As a college student, I had worked as a radiochemistry technician in a laboratory that handled radioactivity-contaminated biologic samples from the atmospheric testing program in the Pacific, where tiny islands such as Enewetak were blown up and biologic consequences mapped for years afterward (7). I developed a fascination with radiotracers and sought out the chief of nuclear medicine at the University of Washington, Wil B. Nelp, to discuss specialized training. I worked summers and took a 1-y fellowship in nuclear medicine while I was in medical school. It was an early version of molecular imaging, without PET. I put my radiochemistry background to use, and I developed what I think is the first kit introduced into nuclear medicine, and one of the earliest nanoformulations, a 99mTc-sulfer colloid kit that is still in use today, 45 y later, for lymphoscintigraphy and reticuloendothelial system imaging. Here is how we described it in the original article: “For routine preparation of the colloid in our laboratory, a colloid kit is assembled consisting of three units, a 30 cc. multidose vial containing a four ml. ‘pre-mix’ aliquot of rhenium, thiosulfate and Dextran; a sterile disposable syringe with one ml. of 1N HCI, and a disposable syringe with three ml. of sterile phosphate buffer mixture. A calibrated aliquot of 99mTc-saline eluent is obtained from the 99Mo generator and added to the ‘pre-mix’, acidified, and heated for three minutes, after which it is neutralized in the phosphate buffer and cooled. Because the colloid is stable for at least 24 hours, it can be prepared each morning with adequate 99mTc activity to last throughout the day” (8).

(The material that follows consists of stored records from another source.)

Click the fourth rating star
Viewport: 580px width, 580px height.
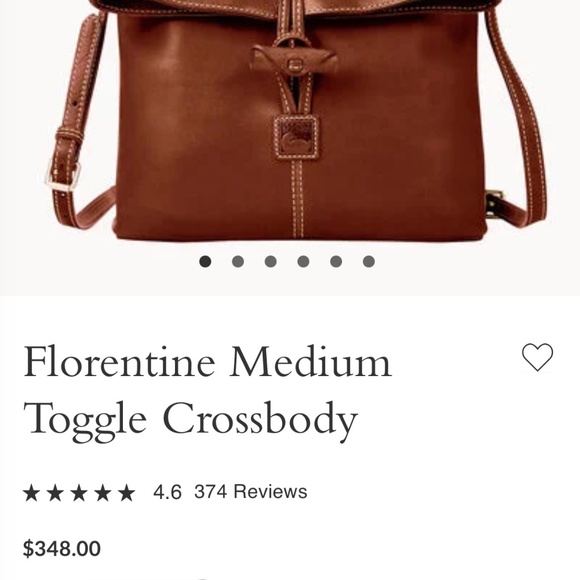102,493
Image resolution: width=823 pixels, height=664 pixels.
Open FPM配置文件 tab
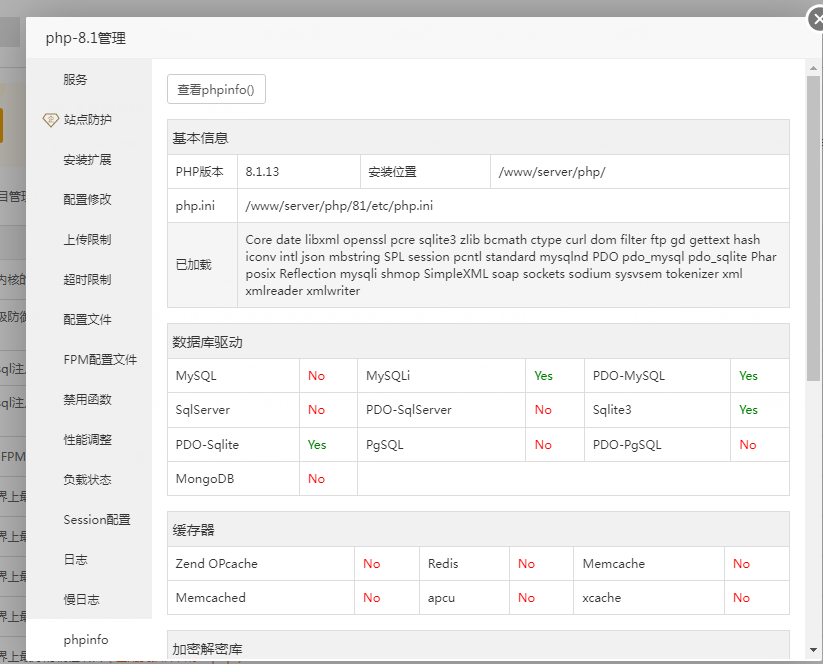click(x=100, y=360)
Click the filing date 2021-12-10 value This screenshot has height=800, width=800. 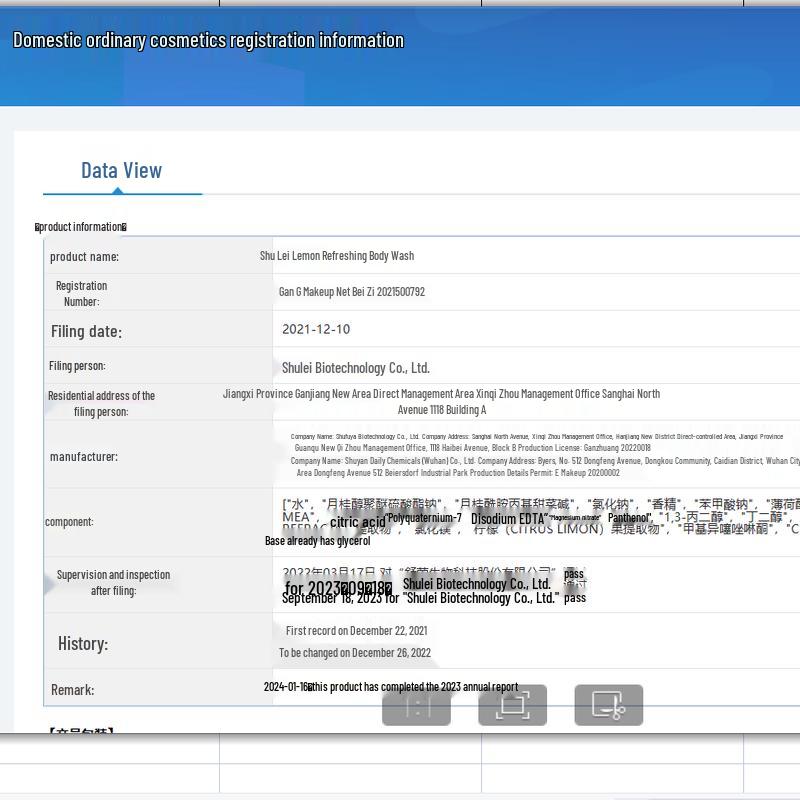316,329
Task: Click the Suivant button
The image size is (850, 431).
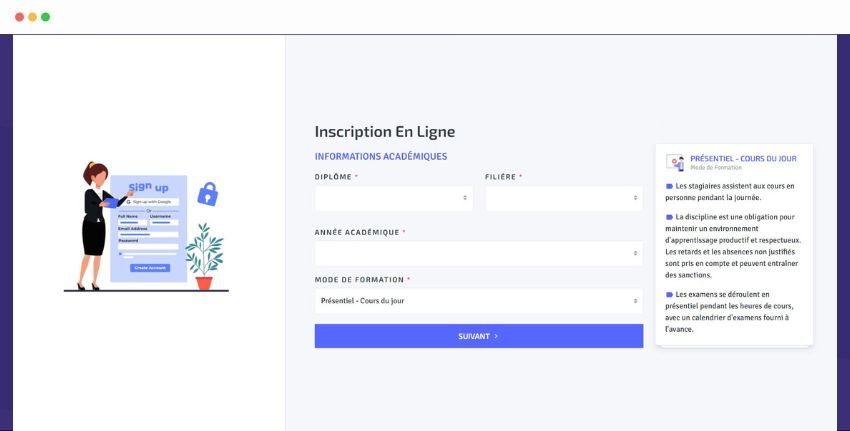Action: (x=479, y=336)
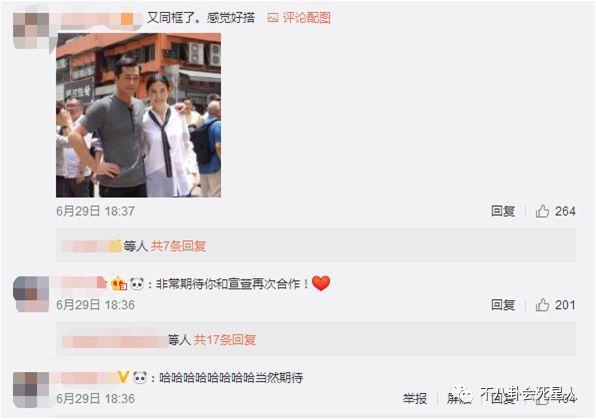Open the blurred username in the 7 replies row

pyautogui.click(x=91, y=246)

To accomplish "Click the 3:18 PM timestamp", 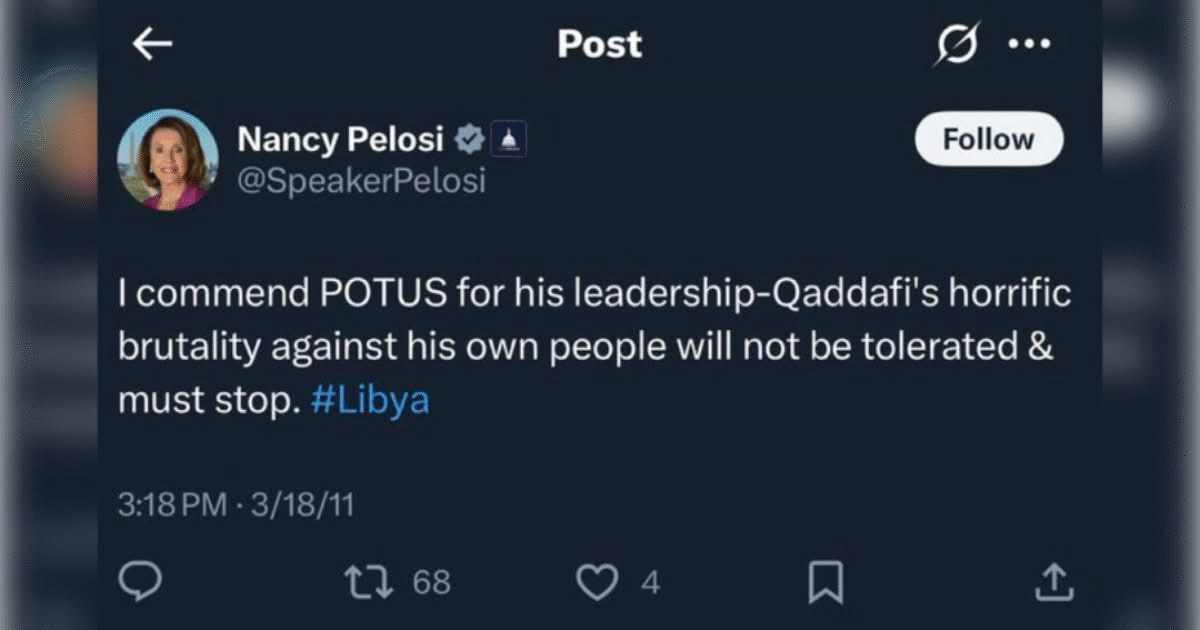I will (x=173, y=505).
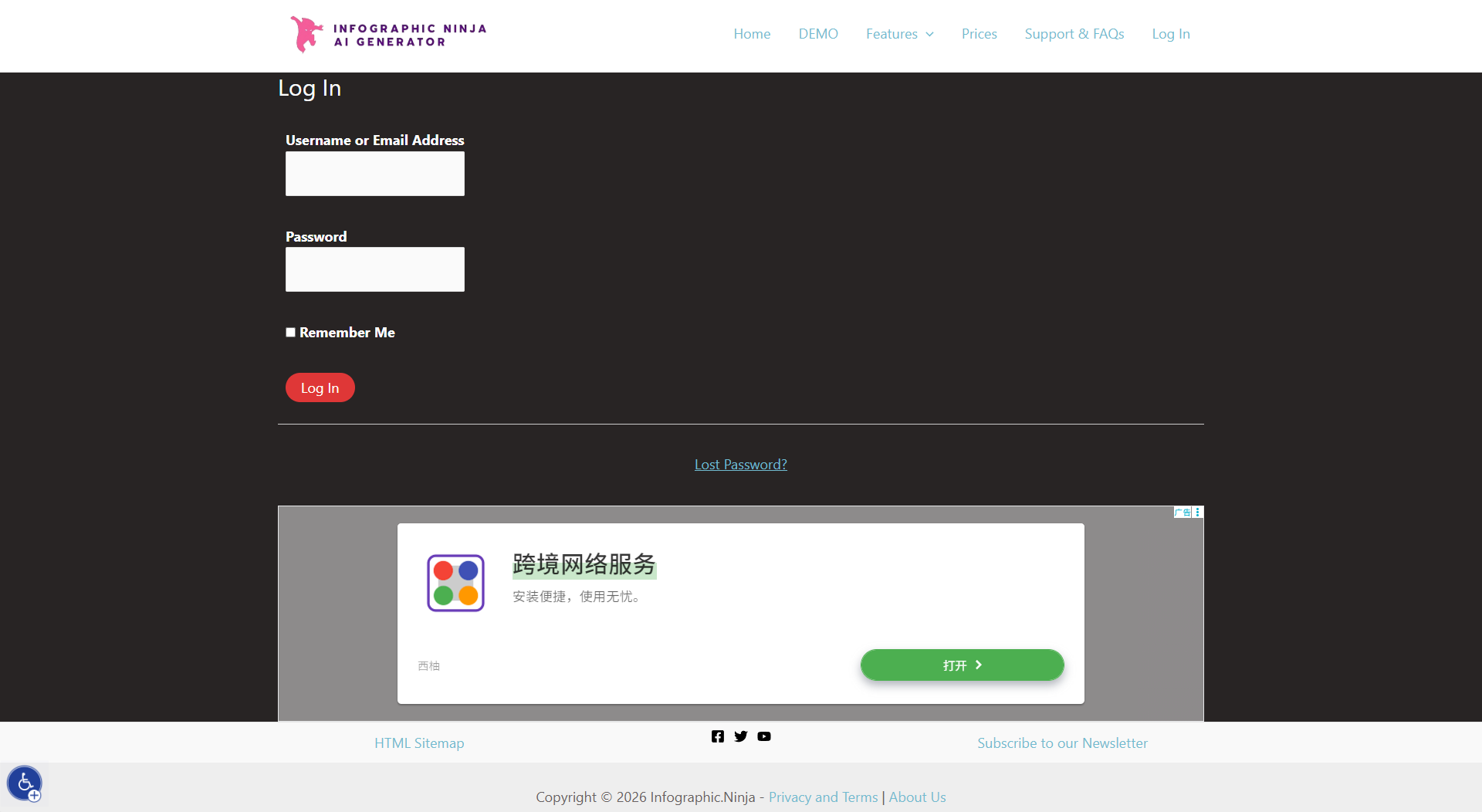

The time is ripe for a formal fellowship in molecular imaging for incoming trainees with combined ABNM/ABR eligibility. This program should have both clinical and basic aspects, with a strong emphasis on \x{201c}discovery\x{201d} research. Clinical applications of molecular imaging are growing, with 18F-FDG PET/CT being the model for other tracers and other fusion imaging approaches. The NCI-sponsored P50 grants, In Vivo Cellular and Molecular Imaging Center (ICMIC), have now been awarded to a total of 7 centers. Several of these, including the original 3, have been in operation for more than 10 years as P50 SPORE type programs (Specialized Programs of Research Excellence). These programs have energized molecular imaging. ICMICs have led to numerous new tracers and have helped establish a culture of investigative excellence in molecular imaging. Also, several centers have established training grants, such as the MSKCC R25T, that can serve as a model for a molecular imaging fellowship. For example, under the leadership of Dr. Hedvig Hricak, the radiology/nuclear medicine research faculty at MSKCC has put together a program that has now trained 18 imaging scientists, 14 of whom are MDs, PhDs, or DOs. These trainees are already having an impact on new grant development and translation of molecular imaging from laboratory to clinic.
CONCLUSION
The approach that I have proposed in this essay is for nuclear medicine and radiology, in a true merger of purpose, to create a common cause around the topic of molecular imaging and therapy. I suggest that Janus is a good symbol of this merger, for several reasons: both groups will never be quite the same but will have enhanced capabilities, assimilating the best, even though contradictory, characteristics of each discipline into a new entity with enhanced capability for molecular imaging and improved clinical and research implications. A new training pathway will emerge that will combine the strengths of the 2 disciplines: the physiologic orientation of nuclear medicine and the anatomic orientation of radiology. In this way, we will take advantage of the lessons of the past while looking with informed sight toward a brighter future.
Acknowledgments
I am grateful for the input from nuclear medicine trainees and colleagues that has led to this essay and related recommendations. Specifically, conversations with Dr. Hedvig Hricak, James Thrall, John Humm, Jason Lewis, Jorge Carrasquillo, Henry Royal, David Mankoff, Michelle Bradbury, Bill Strauss, and Joe Osborne were helpful in formulating this opinion piece. No potential conflict of interest relevant to this article was reported.